General Electric announced an increased fourth quarter profit aided by sharp backlog activity. Profit has increased 7.5% over the same quarter last year. Business units that manufacture jet engines, along with equipment used for oil and gas production, generated significant profits. The conglomerate’s presence within the energy industry has grown substantially under the guidance of Jeffrey R. Immelt, Chairman of the Board and Chief Executive Officer.
The companies order backlog climbed from $203 billion in the third quarter to $210 billion in the fourth, marking a record high. Jack De Gan, chief investment officer at Harbor Advisory Corporation said, “The backlog was a really good number. I didn’t expect to see a $7 billion, 3.5% rise in the backlog. Orders in the fourth quarter must have been really good for the industrial side.” Tax credit expirations held back potential profits by slowing wind turbines sales, allowing a rise of only 2%.

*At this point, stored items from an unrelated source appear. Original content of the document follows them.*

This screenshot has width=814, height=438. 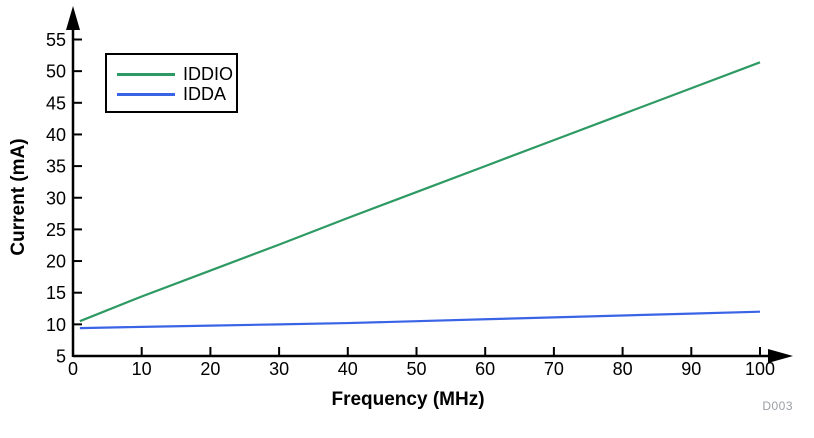 I want to click on legend: IDDIO IDDA, so click(x=172, y=83).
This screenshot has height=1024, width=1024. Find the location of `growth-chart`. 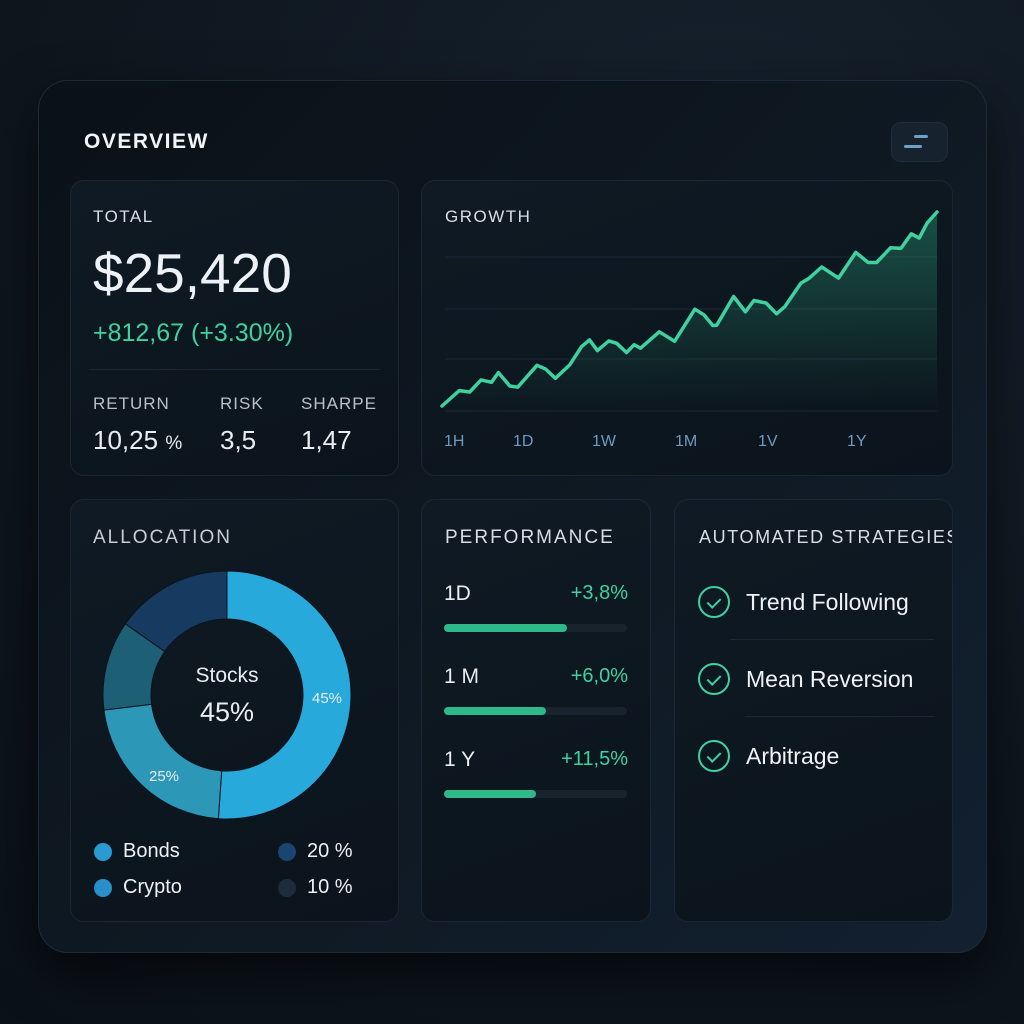

growth-chart is located at coordinates (690, 311).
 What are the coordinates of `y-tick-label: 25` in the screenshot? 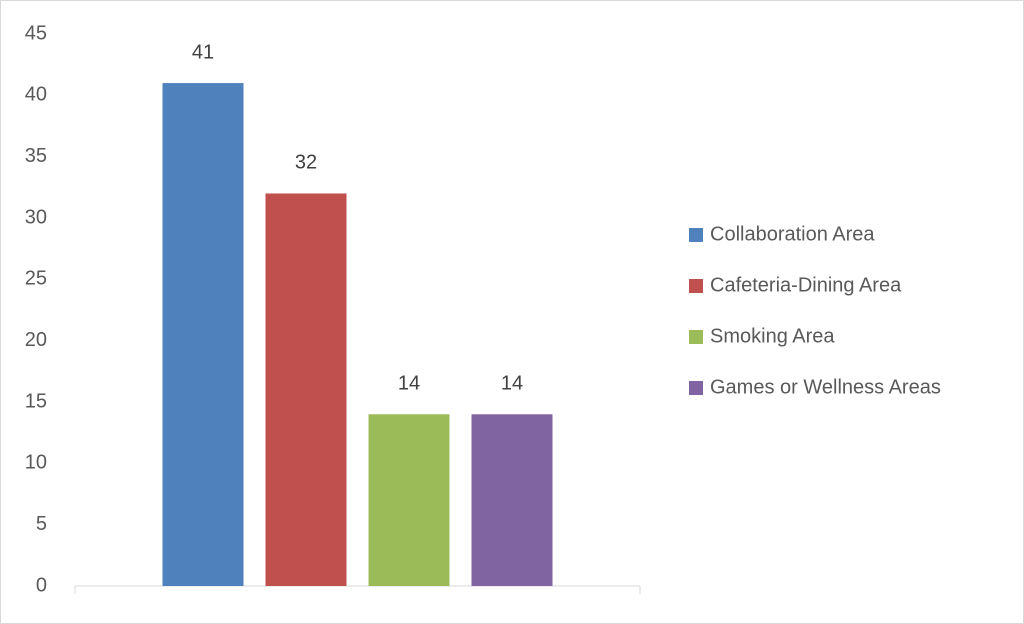 It's located at (36, 279).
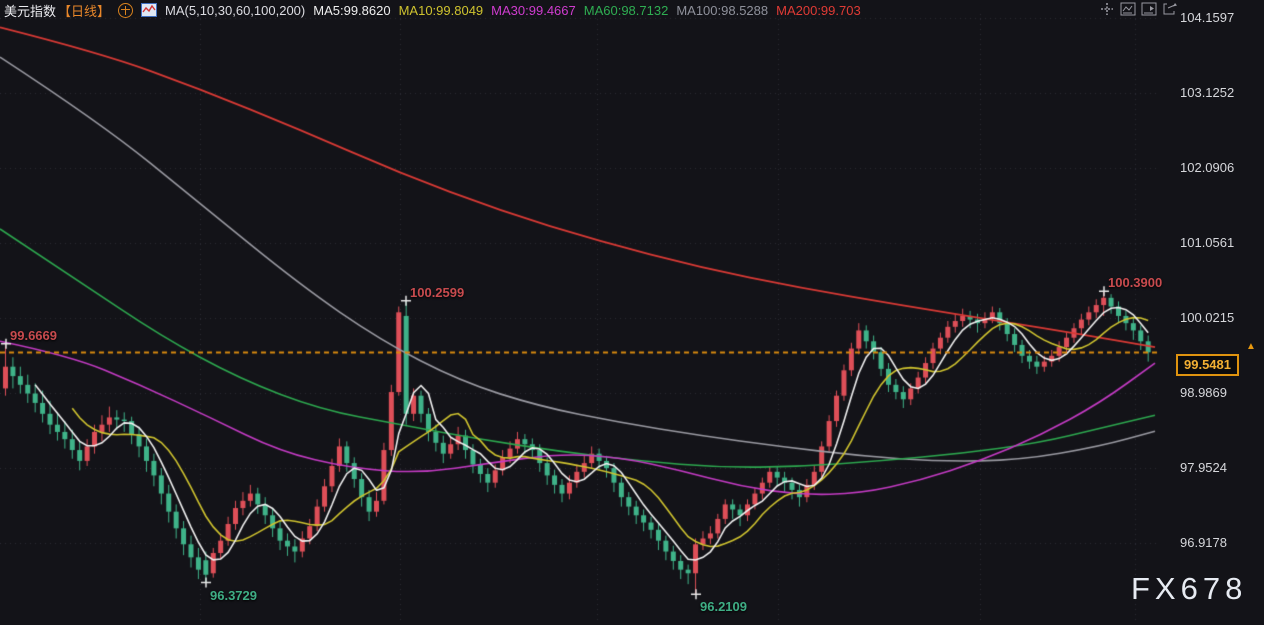  Describe the element at coordinates (1190, 588) in the screenshot. I see `watermark: FX678` at that location.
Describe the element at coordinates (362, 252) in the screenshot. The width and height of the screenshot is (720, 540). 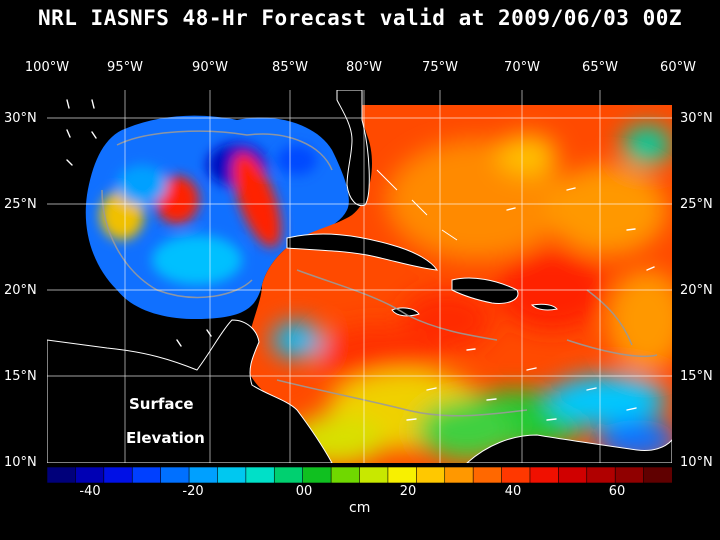
I see `cuba-island` at that location.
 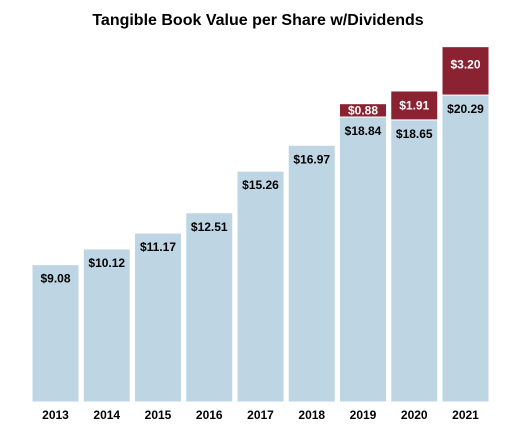 I want to click on x-tick-label: 2014, so click(x=106, y=415).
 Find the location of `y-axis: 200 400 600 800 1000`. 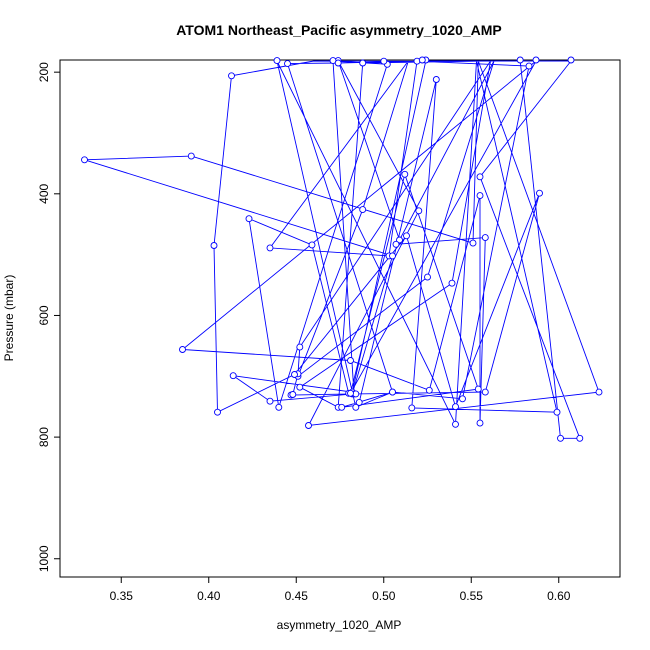

y-axis: 200 400 600 800 1000 is located at coordinates (48, 317).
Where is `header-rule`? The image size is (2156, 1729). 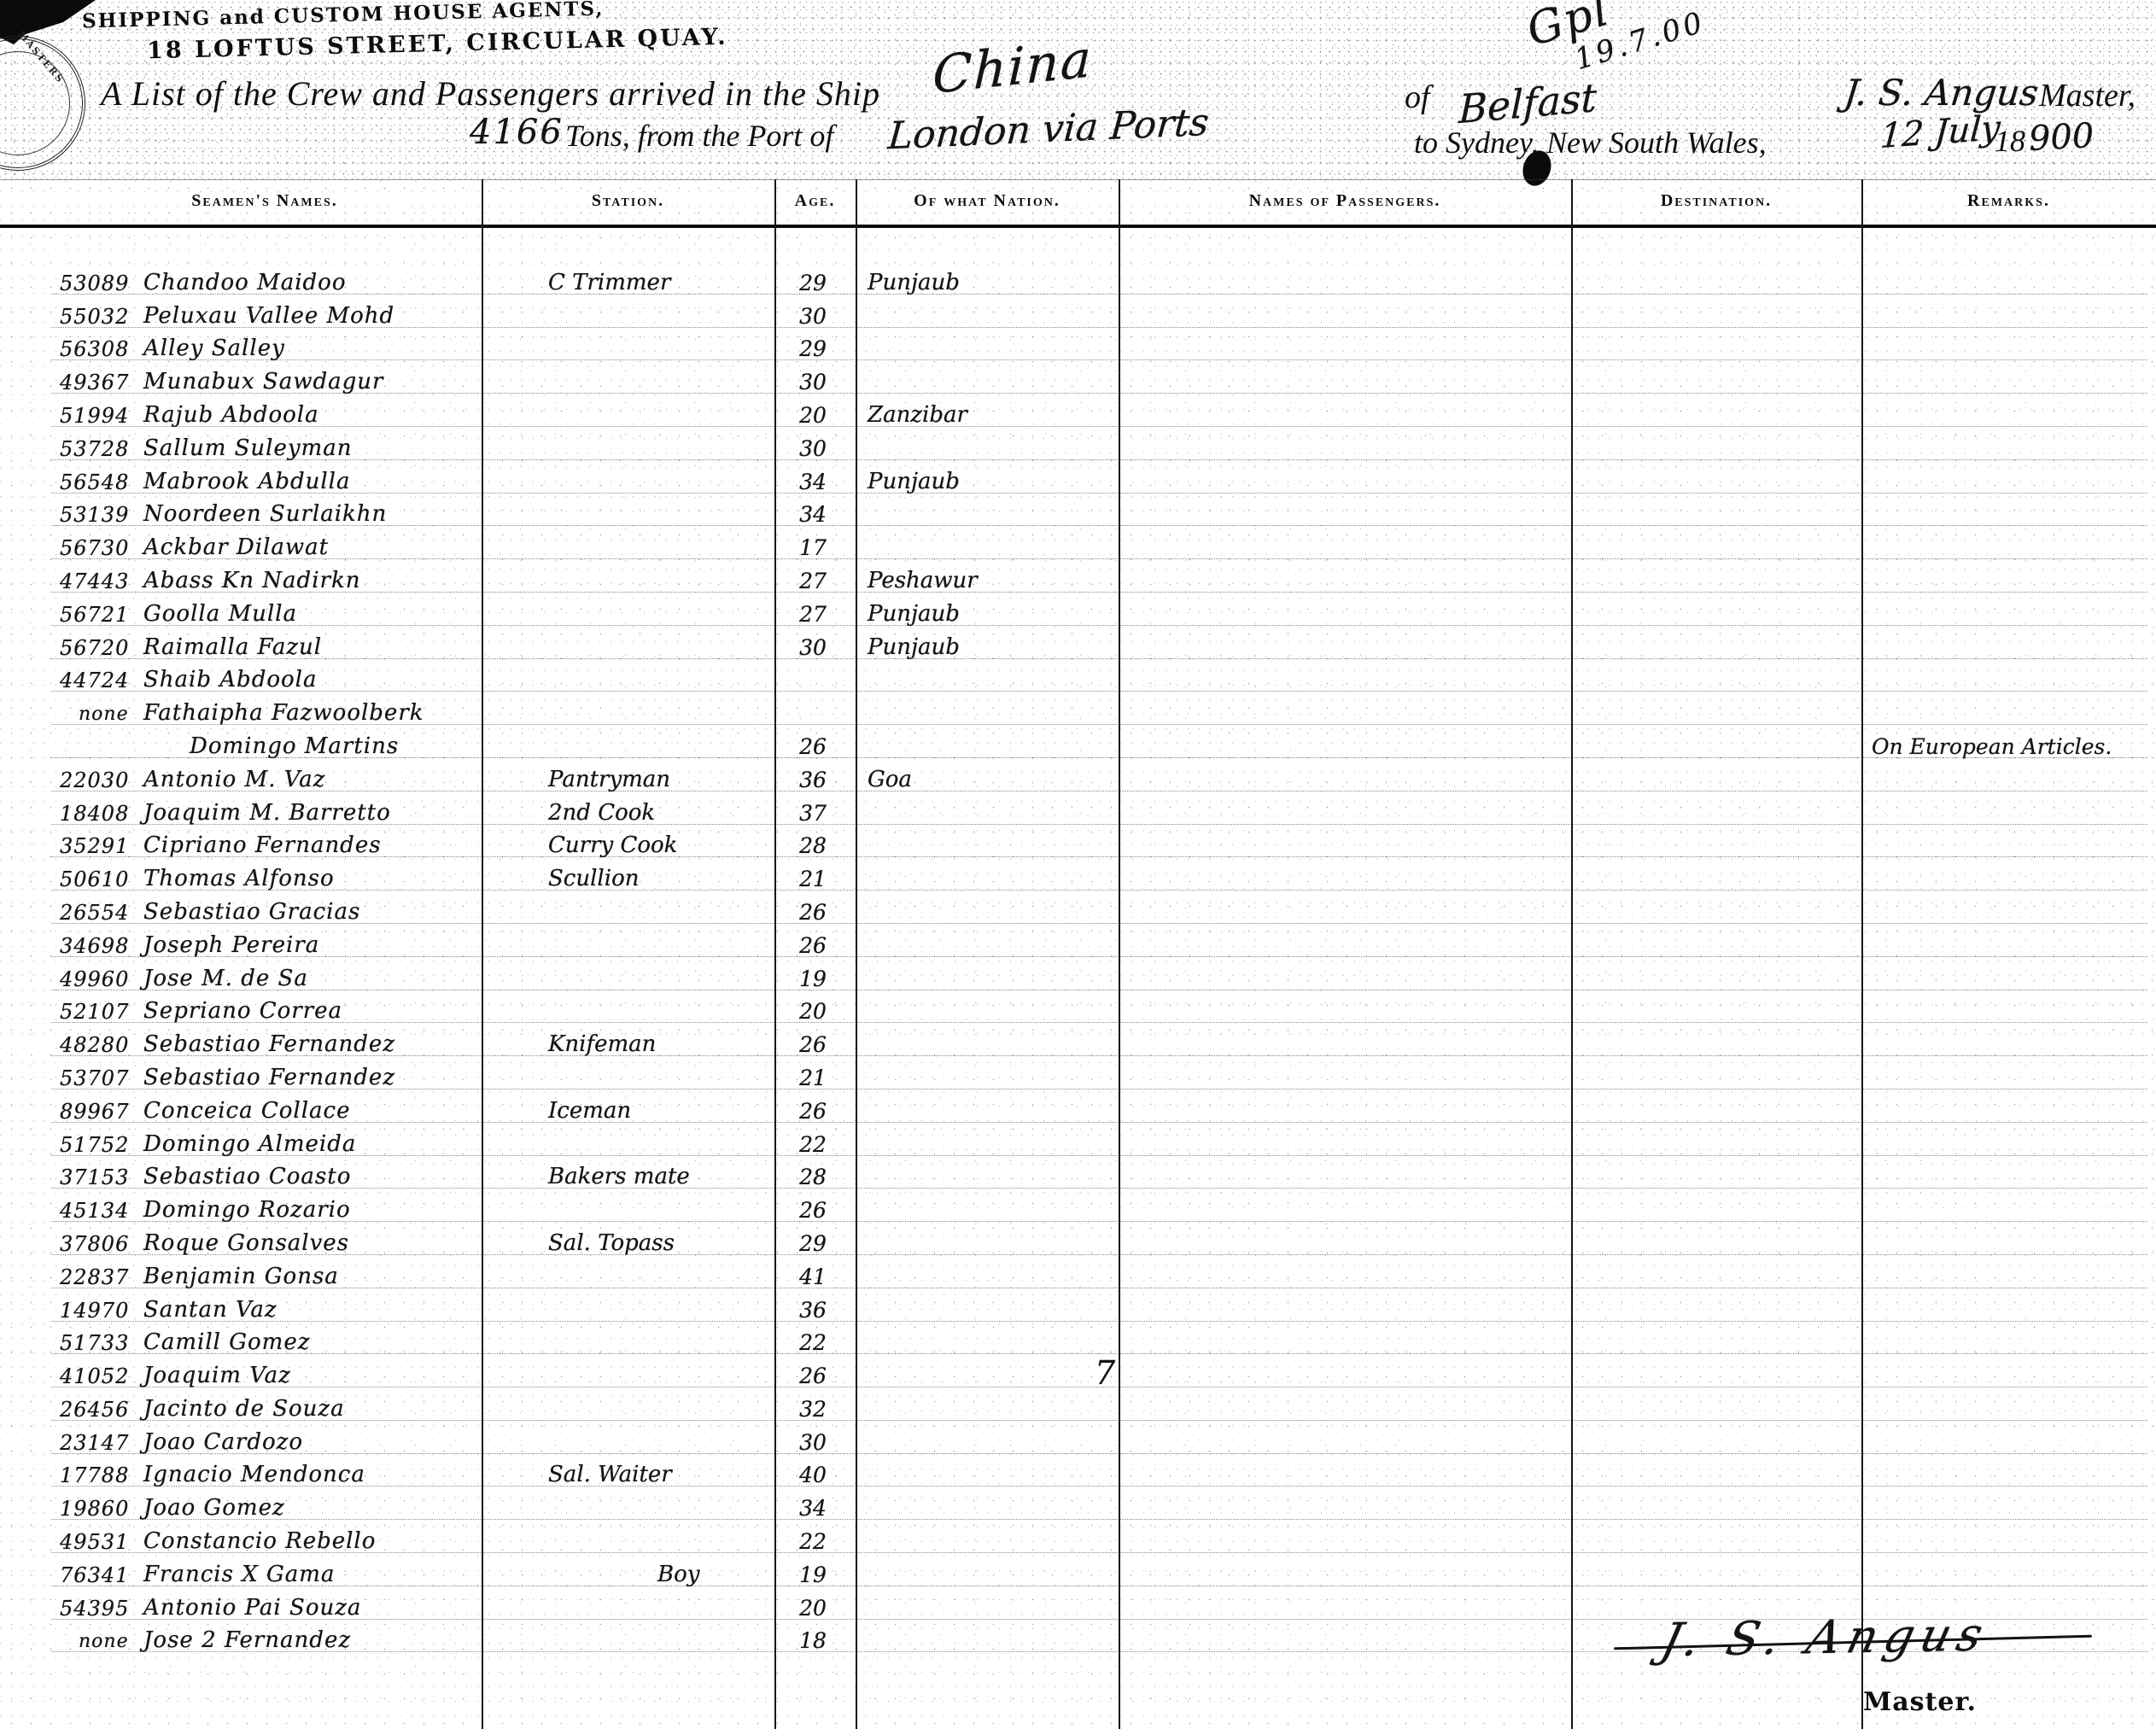
header-rule is located at coordinates (1078, 226).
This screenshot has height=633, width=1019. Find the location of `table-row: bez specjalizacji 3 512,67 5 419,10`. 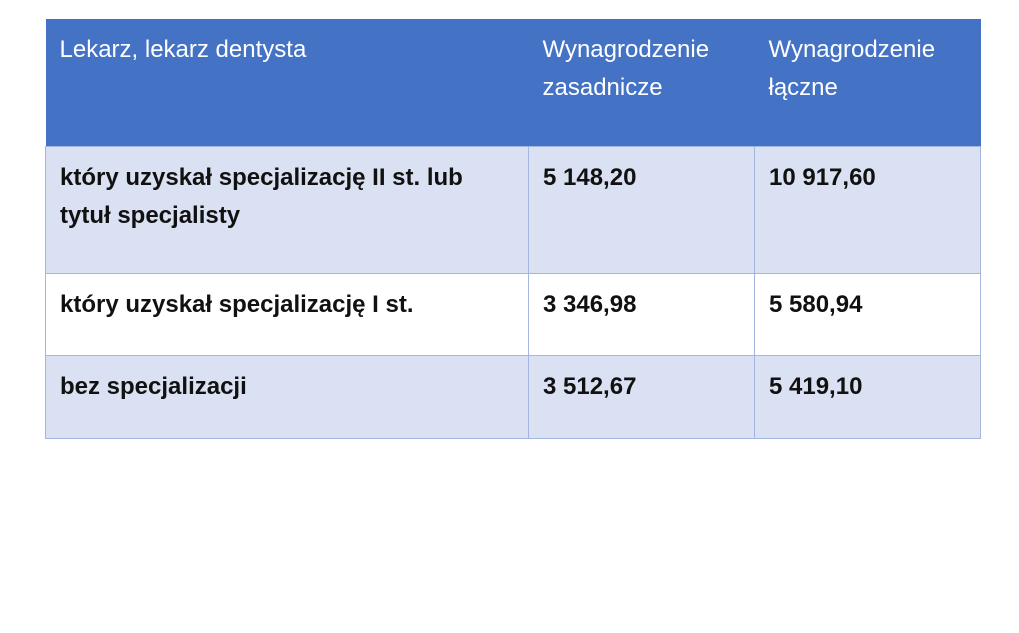

table-row: bez specjalizacji 3 512,67 5 419,10 is located at coordinates (513, 396).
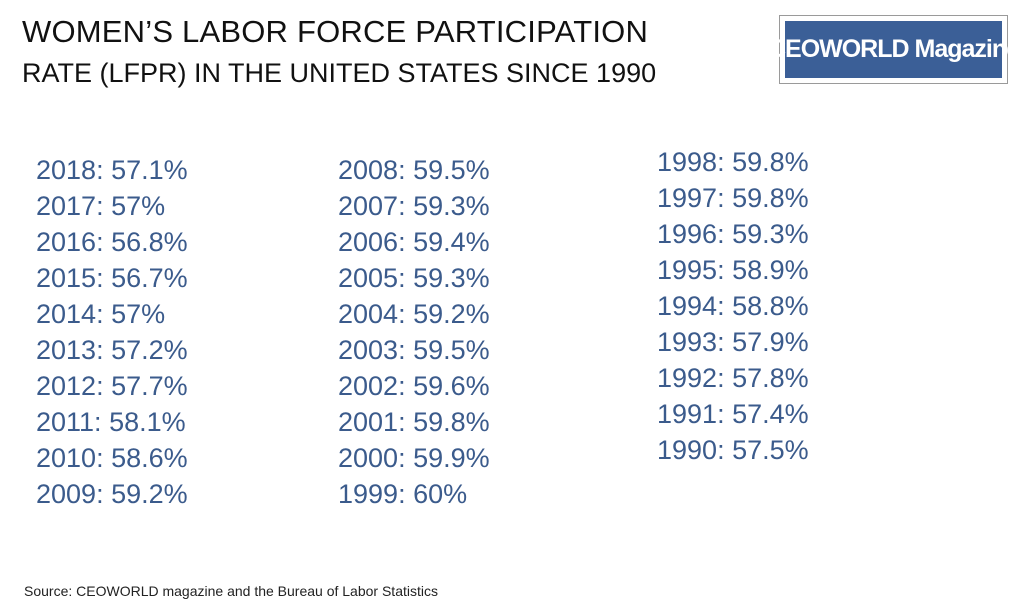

Fourth quarter earnings increased compared to the previous year. The $4.01 billion or$0.38 per share in fourth quarter earnings passed the $3.73 billion or $0.35 per share earned last year. Profits stayed ahead of analyst estimates by a penny. After factoring out one-time items, profits were $0.44 a share, according to Thomson Reuters.
G.E. Capital finance division contributed a 6% increase. The G.E. Oil and Gas division rose 14% and the jet engine unit posted an impressive 22% growth. G.E.’s ability to expand its equipment and product lines focusing on natural gas, mining, medical equipment, gas and oil production has helped the company become a force in the energy industry.
With years of growth behind the company, Mr. Immelt plans to make 2013 even better through raising operation profit to 15.8% of sales by end of year. G.E.’s innovative business model allows them to meet the needs of prospective and current customers along with challenging the assumptions of their competitors.